===== Kutipan Sumber

Dawin, Soe, Amir dan Didi
wajah-wajah lapar, menunggu sate pesanan



tangga seribu


27 Agustus ‘08
(Hari Kedelapanbelas) Mataram, Lombok – Denpasar, Bali

Belaian angin malam Mataram yang terakhir
Carrier sudah terlihat penuh kembali, semua peralatan sudah masuk ke tempatnya semula. Soe dan aku bersamaan mengangkat carrier kami masing-masing, sekarang waktunya untuk pergi meninggalkan Lombok.
Dari kediaman Amir kami beranjak menuju Cakranegara, untuk berpamitan dengan ibunya Amir dan ‘Cik Yem’. Selesai berpamitan, mas Alex, Lana, Amir dan Ating lalu mengantarkan dua manusia kecil itu menuju pelabuhan Lembar.
perpisahan dengan 'Cik Yem'



dari kiri; ibunya Amir, Soe dan mas Alex


Pkl. 19.00 WITA aku sudah berada di jalanan kota Mataram, sedang dalam perjalanan menuju pelabuhan Lembar. Duduk terdiam di kursi belakang sepeda motor yang dikendarai mas Alex.

==========

== Permintaan A ==
Jawablah pertanyaan berikut berdasarkan catatan perjalanan di atas, satu jawaban per baris dengan penanda yang sama.
(i) Hari keberapa perjalanan yang tercatat pada tanggal 27 Agustus ‘08?
(ii) Ke mana mereka beranjak dari kediaman Amir?
(iii) Pukul berapa penulis sudah berada di jalanan kota Mataram?
== Permintaan B ==
Cetak tanpa perubahan bagian catatan perjalanan di atas yang dibuka dengan kata-kata "Dari kediaman Amir" dan ditutup dengan "dikendarai mas Alex.".

===== Kumpulan Data

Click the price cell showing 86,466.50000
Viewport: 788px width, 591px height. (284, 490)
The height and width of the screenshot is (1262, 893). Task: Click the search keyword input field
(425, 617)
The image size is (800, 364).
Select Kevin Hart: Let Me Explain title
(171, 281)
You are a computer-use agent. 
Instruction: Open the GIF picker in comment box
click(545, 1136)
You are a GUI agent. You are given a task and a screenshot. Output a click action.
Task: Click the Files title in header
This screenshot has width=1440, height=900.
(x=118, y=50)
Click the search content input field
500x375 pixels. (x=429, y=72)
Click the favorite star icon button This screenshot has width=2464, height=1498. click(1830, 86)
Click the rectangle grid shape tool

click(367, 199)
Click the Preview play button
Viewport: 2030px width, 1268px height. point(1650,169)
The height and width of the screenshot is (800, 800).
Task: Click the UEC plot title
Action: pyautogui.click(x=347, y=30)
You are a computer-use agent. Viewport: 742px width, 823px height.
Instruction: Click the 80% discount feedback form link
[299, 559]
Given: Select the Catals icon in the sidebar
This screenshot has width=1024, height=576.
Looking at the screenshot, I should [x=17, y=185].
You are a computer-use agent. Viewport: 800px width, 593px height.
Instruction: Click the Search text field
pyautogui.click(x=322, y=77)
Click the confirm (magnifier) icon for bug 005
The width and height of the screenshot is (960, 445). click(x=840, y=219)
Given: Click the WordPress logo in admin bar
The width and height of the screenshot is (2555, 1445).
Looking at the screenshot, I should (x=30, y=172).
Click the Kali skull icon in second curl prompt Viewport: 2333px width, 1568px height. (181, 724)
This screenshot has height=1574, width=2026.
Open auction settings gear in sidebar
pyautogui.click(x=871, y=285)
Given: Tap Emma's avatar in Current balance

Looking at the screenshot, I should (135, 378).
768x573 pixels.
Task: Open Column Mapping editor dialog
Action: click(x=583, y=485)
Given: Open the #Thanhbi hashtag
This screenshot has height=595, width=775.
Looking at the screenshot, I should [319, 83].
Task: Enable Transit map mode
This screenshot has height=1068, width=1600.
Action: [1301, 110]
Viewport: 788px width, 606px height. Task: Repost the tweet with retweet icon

==========

== Keluaran yang Diharapkan A ==
(i) Hari Kedelapanbelas
(ii) Cakranegara
(iii) Pkl. 19.00 WITA

== Keluaran yang Diharapkan B ==
Dari kediaman Amir kami beranjak menuju Cakranegara, untuk berpamitan dengan ibunya Amir dan ‘Cik Yem’. Selesai berpamitan, mas Alex, Lana, Amir dan Ating lalu mengantarkan dua manusia kecil itu menuju pelabuhan Lembar.
perpisahan dengan 'Cik Yem'



dari kiri; ibunya Amir, Soe dan mas Alex


Pkl. 19.00 WITA aku sudah berada di jalanan kota Mataram, sedang dalam perjalanan menuju pelabuhan Lembar. Duduk terdiam di kursi belakang sepeda motor yang dikendarai mas Alex.